Data listing START

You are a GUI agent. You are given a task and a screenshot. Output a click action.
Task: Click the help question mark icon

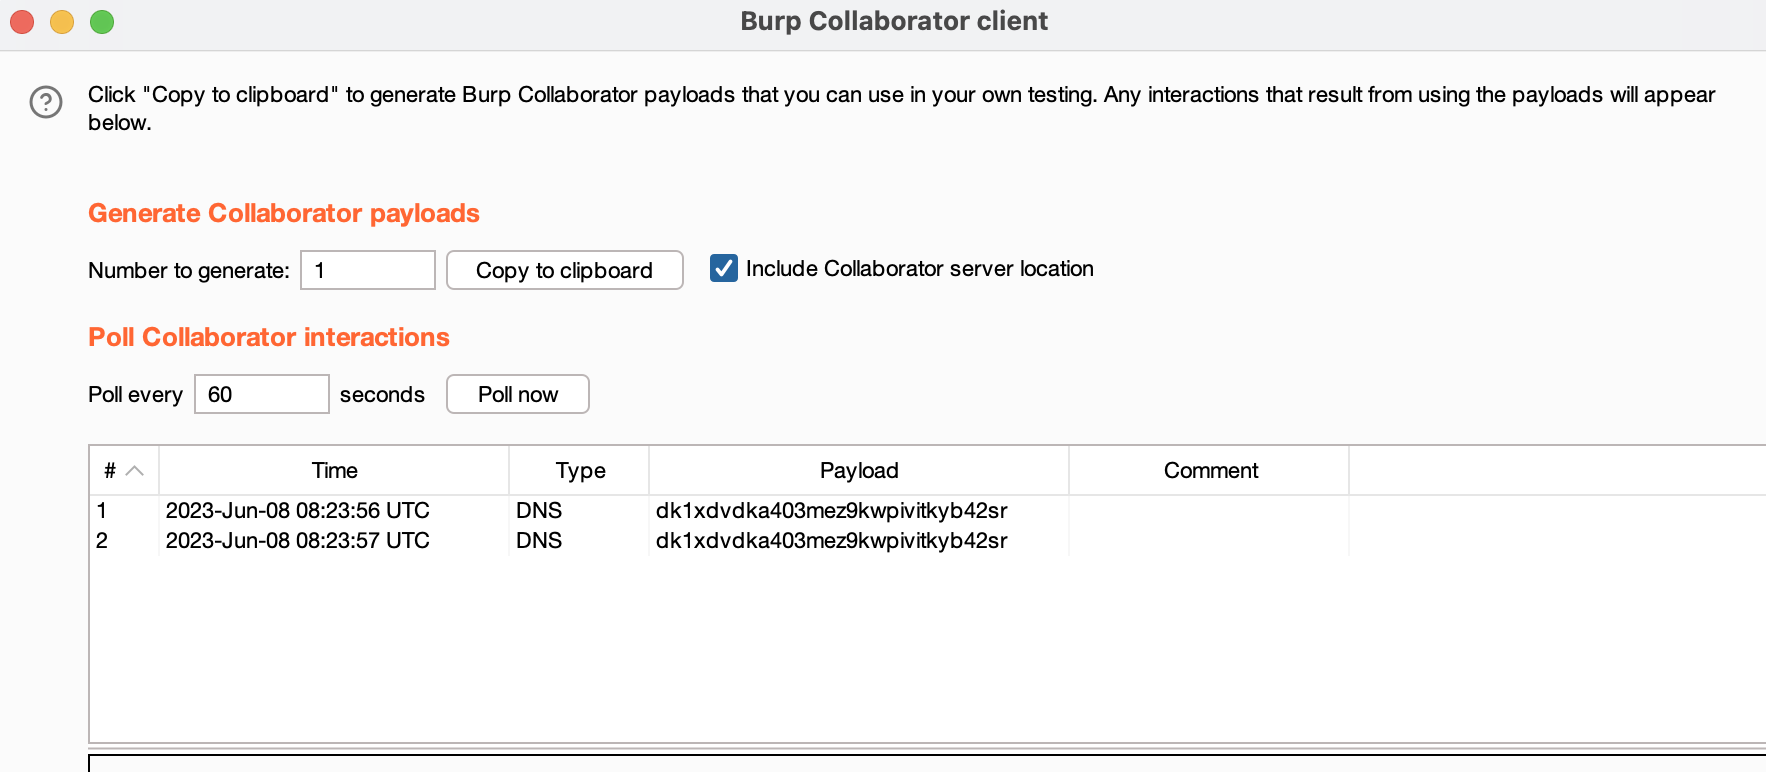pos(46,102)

Data listing END
Data listing START

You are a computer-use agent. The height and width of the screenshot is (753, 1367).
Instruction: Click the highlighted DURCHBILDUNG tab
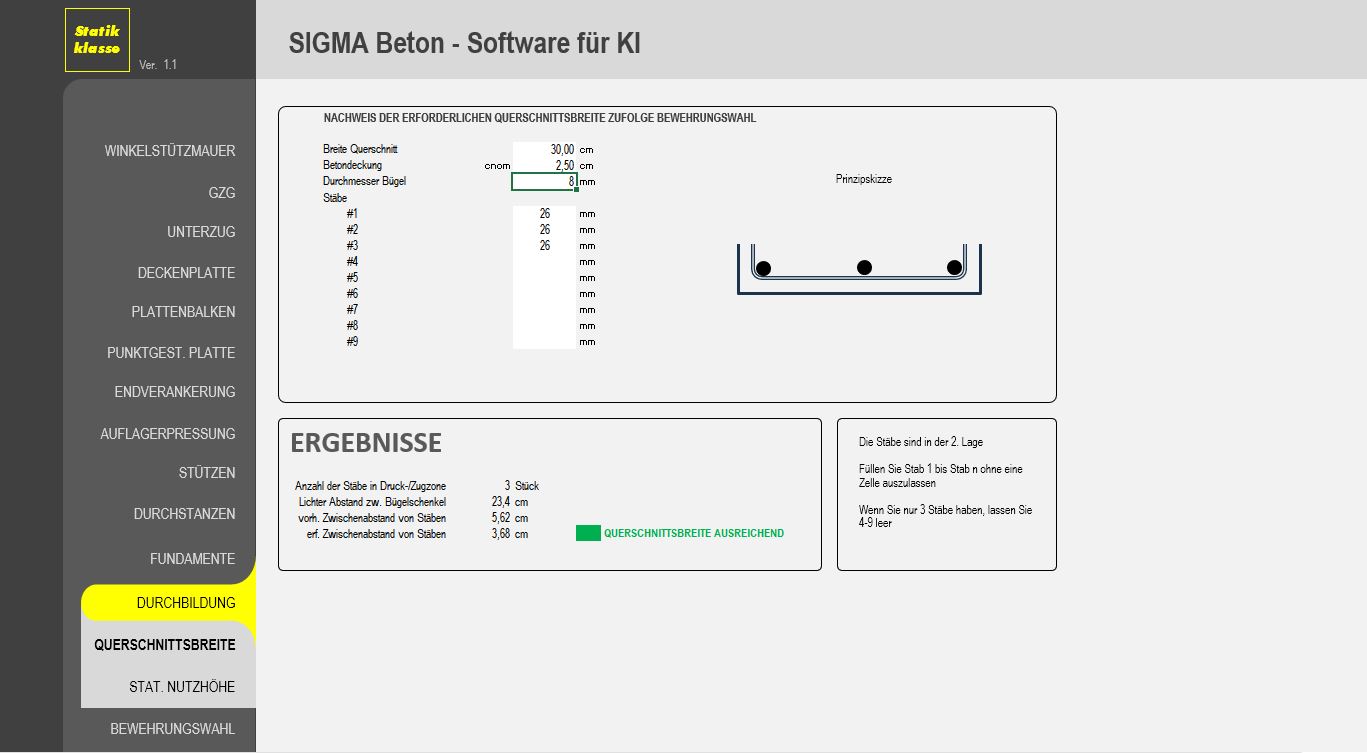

Data listing END

Your assignment =
Return only the part of the records above that opens with the line containing "You are a computer-use" and closes with the line containing "Instruction: Click the", ends included.

Output =
You are a computer-use agent. The height and width of the screenshot is (753, 1367).
Instruction: Click the highlighted DURCHBILDUNG tab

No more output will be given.